Psalm 72:1-7, 10-14:
- Judgment and Justice – To me the word justice is so powerful because of its double meanings. We want to bring criminals to justice, to make sure they get what they deserve in terms of punishment, but we want to bring the oppressed justice, to make sure they get what they deserve: equality, shelter, food, health, etc. I’m reminded of the Newsboys song with the lyrics, “When you get what you don’t deserve, it’s a real good thing . . . when you don’t get what you deserve, it’s a real good thing.”
- This psalm is written as a sort of call for blessings on a king, perhaps at the beginning of his reign/coronation/special ceremony. In my NRSV translation, some of the phrases sound quite demanding of God. “Give the king your justice, O God.” Are we willing to demand of God so boldly when we have wants/needs? When is or isn’t this appropriate?
- “This is the reason”: Paul has been writing in the previous chapter about how both the circumcised and the uncircumcised are now one in Christ, who has broken down the dividing wall. This is the purpose of Paul’s ministry, to bring the Good News to the Gentiles.
- “Although I am the very least of all the saints.” When I was younger, before I came to better terms with my good friend Paul, these statements of self-debasing always irritated me to no end! 🙂
- “Mystery”, from the Greek musterion, a secret thing or secret rite. Not so much in a ‘whodunnit’ sense, but in an awe and intrigue sense.
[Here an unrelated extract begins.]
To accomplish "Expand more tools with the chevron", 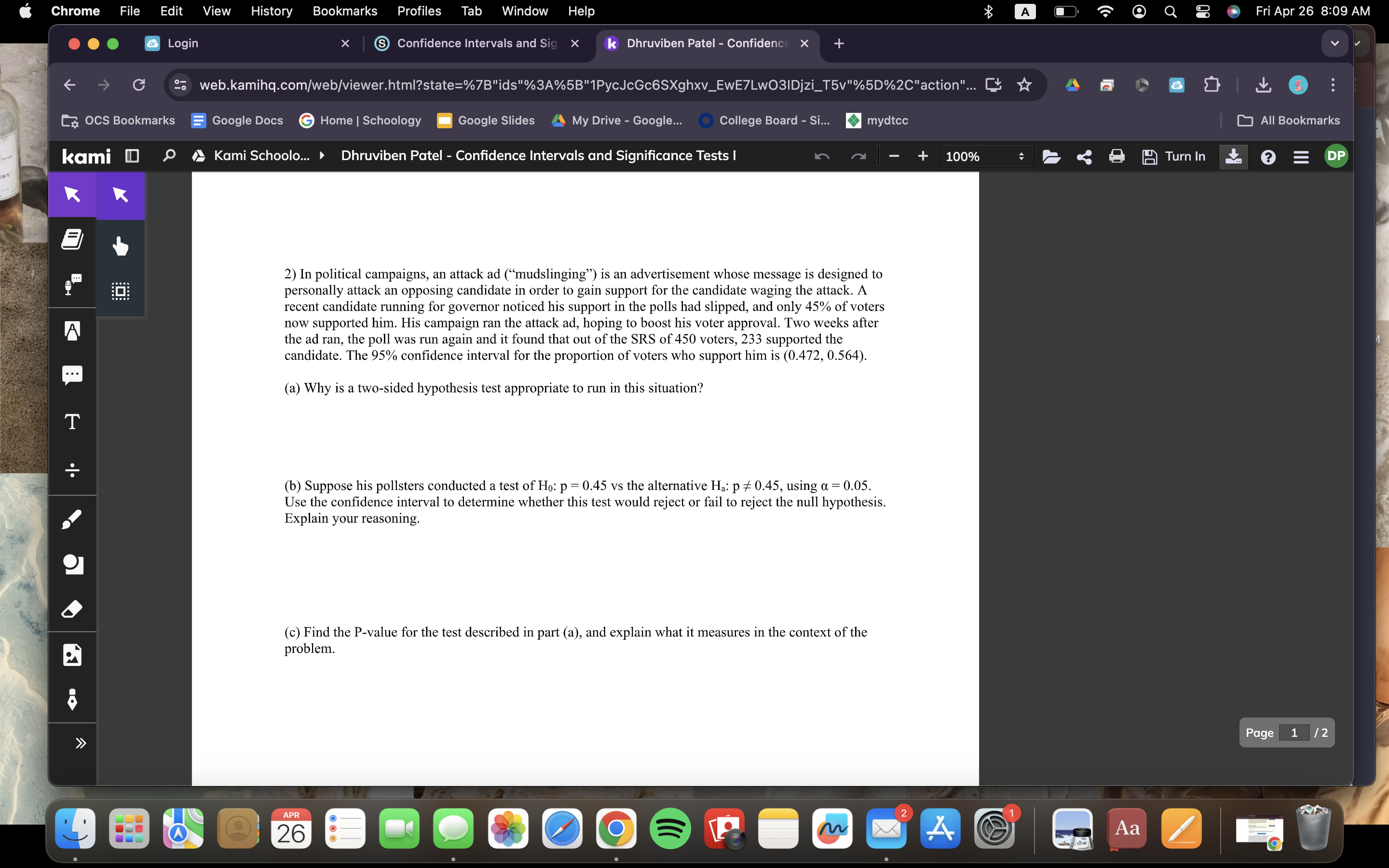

- Matthew emphasizes the importance of this event because the visit of the Magi (the Latin term) symbolizes recognition from non-Jewish figures of prominence who recognize the kingship of baby Jesus.
- Note that there is no mention of 3 Kings. A lot of common thought about the wise men is something of Bible mythology, such as their number, their names (traditionally Balthasar, Caspar, and Melchior), and their royal status. Of course, the wise men would not have arrived at the birth of the Christ child, as depicted in nativity scenes, but well after the birth, hence Herod’s decision to kill male babies of two and under, to make sure the job was done.
- What makes this story of the wise men the day of Epiphany? Writes Dennis Bratcher in this article, “The Wise Men or Magi who brought gifts to the infant Jesus were the first Gentiles to acknowledge Jesus as “King” and so were the first to “show” or “reveal” Jesus to a wider world as the incarnate Christ.”